*ASSIGNED TASK*
The material below holds the lines to copy: from the one with "Select the Ulsan HD club badge" up to and including the one with "Where should I". Copy them exactly and skip the pictures.

*GIVEN RECORDS*
────────────────────────────────────────

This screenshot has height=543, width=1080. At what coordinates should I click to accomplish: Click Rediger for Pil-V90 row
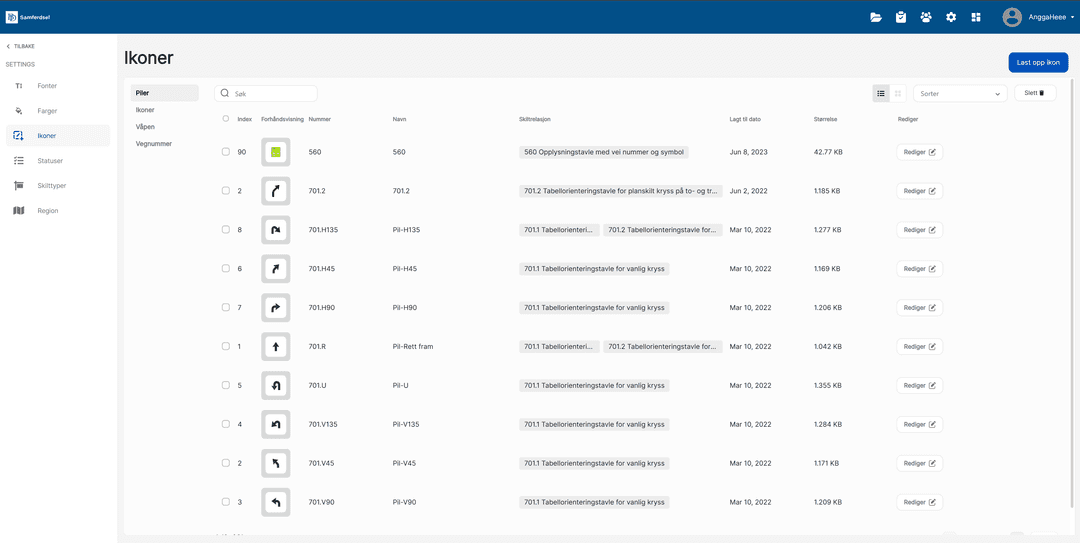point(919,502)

────────────────────────────────────────

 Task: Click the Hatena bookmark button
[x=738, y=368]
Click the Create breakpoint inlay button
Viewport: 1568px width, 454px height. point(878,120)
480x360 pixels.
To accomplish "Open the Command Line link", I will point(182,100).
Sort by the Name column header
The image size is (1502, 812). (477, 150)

────────────────────────────────────────

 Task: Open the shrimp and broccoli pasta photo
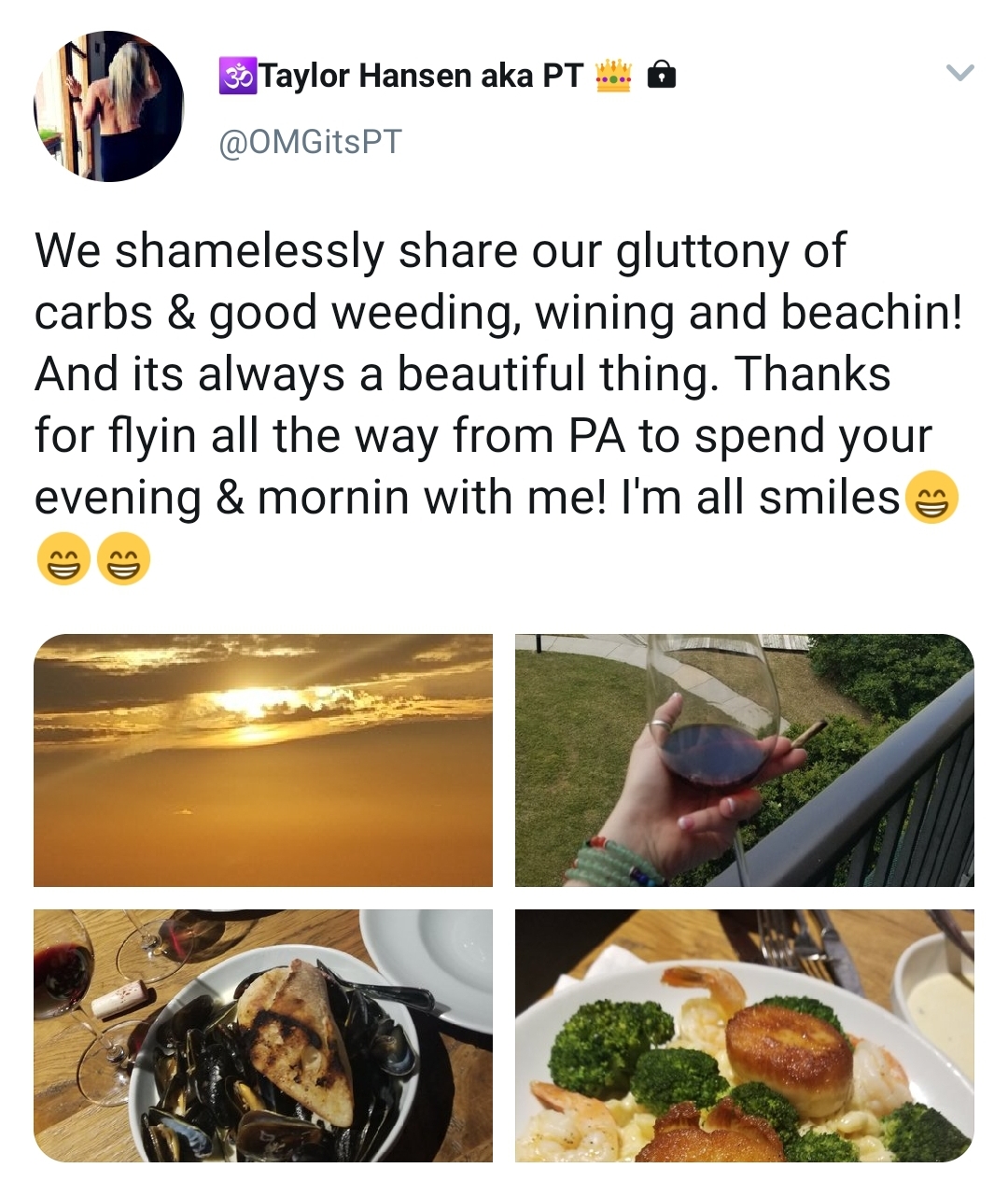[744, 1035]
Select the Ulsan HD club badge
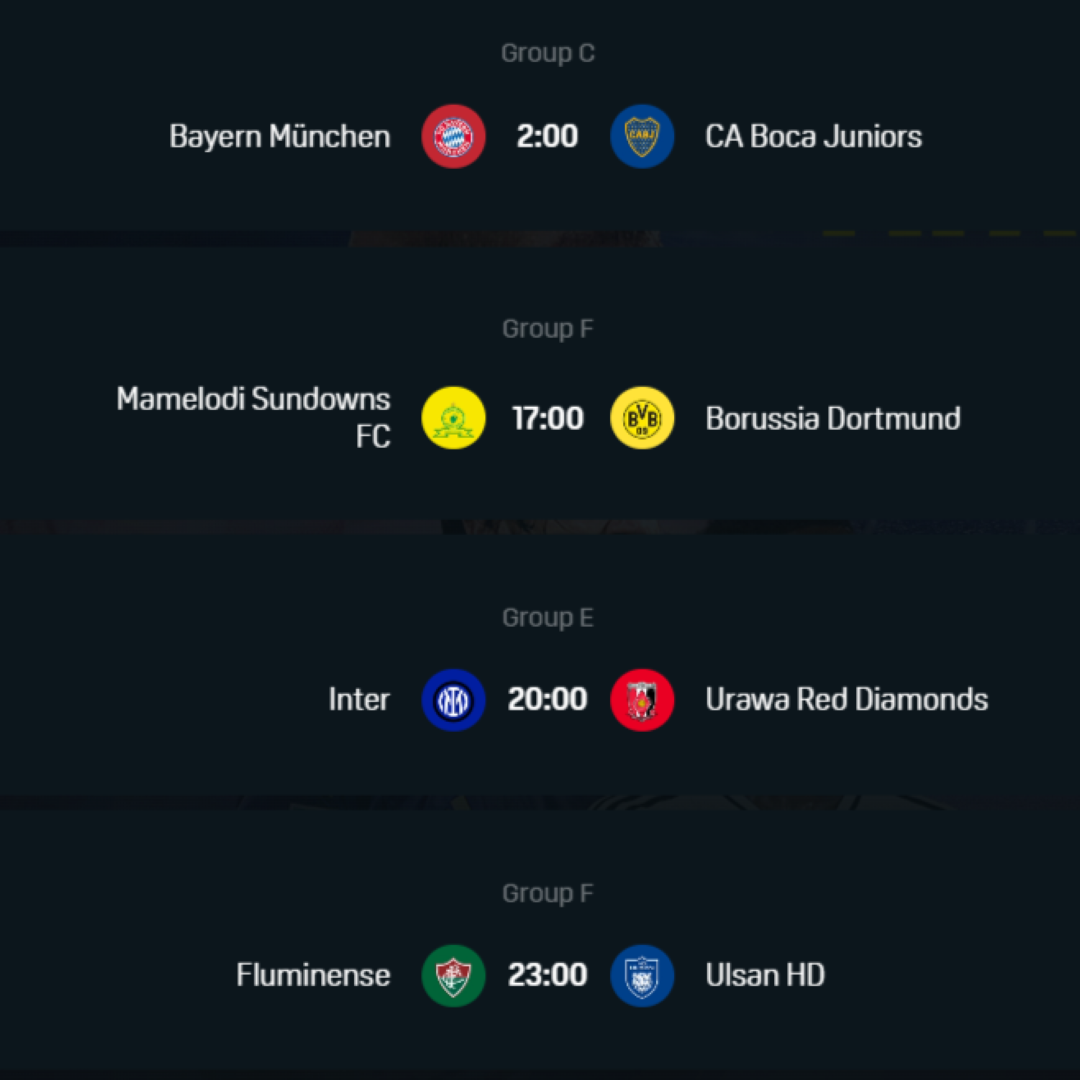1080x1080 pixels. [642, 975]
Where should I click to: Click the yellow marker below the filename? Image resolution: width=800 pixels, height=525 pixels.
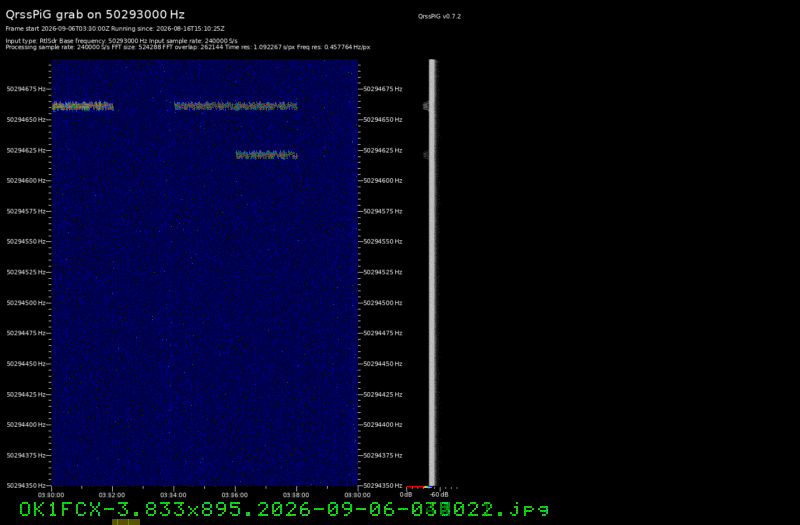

────────────────────────────────────────

*RESULT OF THE EXERCISE*
Select the Ulsan HD club badge
1080x1080 pixels. [642, 975]
Where should I click to: Click the yellow marker below the filename? Image resolution: width=800 pixels, height=525 pixels.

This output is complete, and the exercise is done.